START RECORD SET
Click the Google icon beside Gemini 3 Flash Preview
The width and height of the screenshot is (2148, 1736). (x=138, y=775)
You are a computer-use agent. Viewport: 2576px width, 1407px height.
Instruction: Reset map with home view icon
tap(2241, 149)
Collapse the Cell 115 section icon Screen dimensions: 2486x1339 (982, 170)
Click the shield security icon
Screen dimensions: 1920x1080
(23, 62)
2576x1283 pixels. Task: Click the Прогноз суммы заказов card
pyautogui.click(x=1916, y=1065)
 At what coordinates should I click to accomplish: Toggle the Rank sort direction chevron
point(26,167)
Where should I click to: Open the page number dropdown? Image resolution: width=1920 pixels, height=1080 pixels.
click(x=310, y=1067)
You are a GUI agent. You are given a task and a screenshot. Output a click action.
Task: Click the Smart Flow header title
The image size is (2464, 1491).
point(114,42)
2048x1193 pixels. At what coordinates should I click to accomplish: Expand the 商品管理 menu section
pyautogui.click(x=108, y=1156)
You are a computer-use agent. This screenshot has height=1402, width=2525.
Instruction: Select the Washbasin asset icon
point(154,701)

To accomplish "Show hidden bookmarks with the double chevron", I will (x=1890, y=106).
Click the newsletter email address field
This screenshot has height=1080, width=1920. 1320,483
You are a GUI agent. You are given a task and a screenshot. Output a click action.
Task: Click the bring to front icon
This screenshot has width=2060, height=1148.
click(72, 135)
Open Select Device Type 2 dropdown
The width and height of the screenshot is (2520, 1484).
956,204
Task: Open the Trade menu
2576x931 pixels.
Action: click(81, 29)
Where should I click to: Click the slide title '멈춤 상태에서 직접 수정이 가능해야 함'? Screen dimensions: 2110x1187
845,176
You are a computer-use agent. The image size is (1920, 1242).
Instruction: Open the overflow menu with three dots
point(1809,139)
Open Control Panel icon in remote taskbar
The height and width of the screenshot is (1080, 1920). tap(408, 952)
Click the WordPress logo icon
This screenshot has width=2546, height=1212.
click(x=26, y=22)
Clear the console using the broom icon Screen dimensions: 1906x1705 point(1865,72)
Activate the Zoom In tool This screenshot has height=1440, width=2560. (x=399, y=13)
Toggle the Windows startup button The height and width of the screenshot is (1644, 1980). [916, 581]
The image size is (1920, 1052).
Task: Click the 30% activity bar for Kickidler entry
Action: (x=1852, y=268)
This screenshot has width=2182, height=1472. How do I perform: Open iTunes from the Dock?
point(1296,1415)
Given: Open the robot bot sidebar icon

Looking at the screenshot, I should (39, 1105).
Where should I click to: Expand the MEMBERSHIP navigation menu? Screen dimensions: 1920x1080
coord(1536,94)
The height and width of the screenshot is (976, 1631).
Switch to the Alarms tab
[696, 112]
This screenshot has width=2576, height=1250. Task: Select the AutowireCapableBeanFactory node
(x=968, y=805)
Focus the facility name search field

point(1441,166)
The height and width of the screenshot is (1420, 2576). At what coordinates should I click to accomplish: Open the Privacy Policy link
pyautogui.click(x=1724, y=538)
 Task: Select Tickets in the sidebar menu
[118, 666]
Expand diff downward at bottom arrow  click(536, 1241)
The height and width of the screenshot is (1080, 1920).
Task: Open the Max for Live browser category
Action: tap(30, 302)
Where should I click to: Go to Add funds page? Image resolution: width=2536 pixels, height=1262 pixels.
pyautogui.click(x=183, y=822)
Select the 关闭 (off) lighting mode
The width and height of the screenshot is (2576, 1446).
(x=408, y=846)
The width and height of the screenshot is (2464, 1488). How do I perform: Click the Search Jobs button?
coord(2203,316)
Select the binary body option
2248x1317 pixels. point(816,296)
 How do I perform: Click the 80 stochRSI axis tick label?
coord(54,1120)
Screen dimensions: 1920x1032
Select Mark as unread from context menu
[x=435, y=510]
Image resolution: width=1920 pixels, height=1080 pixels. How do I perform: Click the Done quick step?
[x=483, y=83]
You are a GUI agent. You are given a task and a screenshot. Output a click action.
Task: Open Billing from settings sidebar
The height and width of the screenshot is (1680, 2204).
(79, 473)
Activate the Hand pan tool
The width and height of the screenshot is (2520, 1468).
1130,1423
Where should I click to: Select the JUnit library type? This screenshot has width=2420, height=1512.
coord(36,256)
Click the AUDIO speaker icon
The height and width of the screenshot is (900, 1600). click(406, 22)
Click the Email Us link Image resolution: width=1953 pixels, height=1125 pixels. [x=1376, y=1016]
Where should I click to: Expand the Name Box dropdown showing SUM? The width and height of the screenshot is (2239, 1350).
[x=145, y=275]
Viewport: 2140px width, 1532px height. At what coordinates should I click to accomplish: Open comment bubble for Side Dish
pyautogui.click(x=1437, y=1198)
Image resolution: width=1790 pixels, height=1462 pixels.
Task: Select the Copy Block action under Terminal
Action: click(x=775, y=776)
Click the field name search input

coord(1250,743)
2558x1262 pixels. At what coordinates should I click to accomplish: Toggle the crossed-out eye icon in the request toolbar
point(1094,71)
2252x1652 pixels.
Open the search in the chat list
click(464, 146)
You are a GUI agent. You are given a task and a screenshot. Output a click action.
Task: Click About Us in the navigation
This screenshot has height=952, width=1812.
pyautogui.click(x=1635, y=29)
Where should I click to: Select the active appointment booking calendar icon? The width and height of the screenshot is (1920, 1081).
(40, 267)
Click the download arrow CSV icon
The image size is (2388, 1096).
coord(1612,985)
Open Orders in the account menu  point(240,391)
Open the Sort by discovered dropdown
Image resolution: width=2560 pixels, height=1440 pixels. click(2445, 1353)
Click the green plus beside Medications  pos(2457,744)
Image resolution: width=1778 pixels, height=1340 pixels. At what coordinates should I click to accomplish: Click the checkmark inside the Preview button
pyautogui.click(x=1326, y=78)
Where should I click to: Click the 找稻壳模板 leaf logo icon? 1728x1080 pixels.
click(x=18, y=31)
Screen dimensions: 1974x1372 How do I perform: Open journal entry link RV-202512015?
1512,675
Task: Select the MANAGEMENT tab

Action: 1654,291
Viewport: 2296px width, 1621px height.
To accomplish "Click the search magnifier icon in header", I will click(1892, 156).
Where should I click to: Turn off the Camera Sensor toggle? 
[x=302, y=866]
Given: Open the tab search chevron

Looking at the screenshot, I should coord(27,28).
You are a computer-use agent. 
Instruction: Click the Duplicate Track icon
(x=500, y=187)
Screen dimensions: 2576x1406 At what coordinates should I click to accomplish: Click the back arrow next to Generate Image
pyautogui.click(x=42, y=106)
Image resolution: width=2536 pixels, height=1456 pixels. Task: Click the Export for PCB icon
END RECORD SET
For each line of the data that includes the word "header", return a copy of it.

Task: Click the Smart Flow header title
To accomplish "Click the search magnifier icon in header", I will click(1892, 156).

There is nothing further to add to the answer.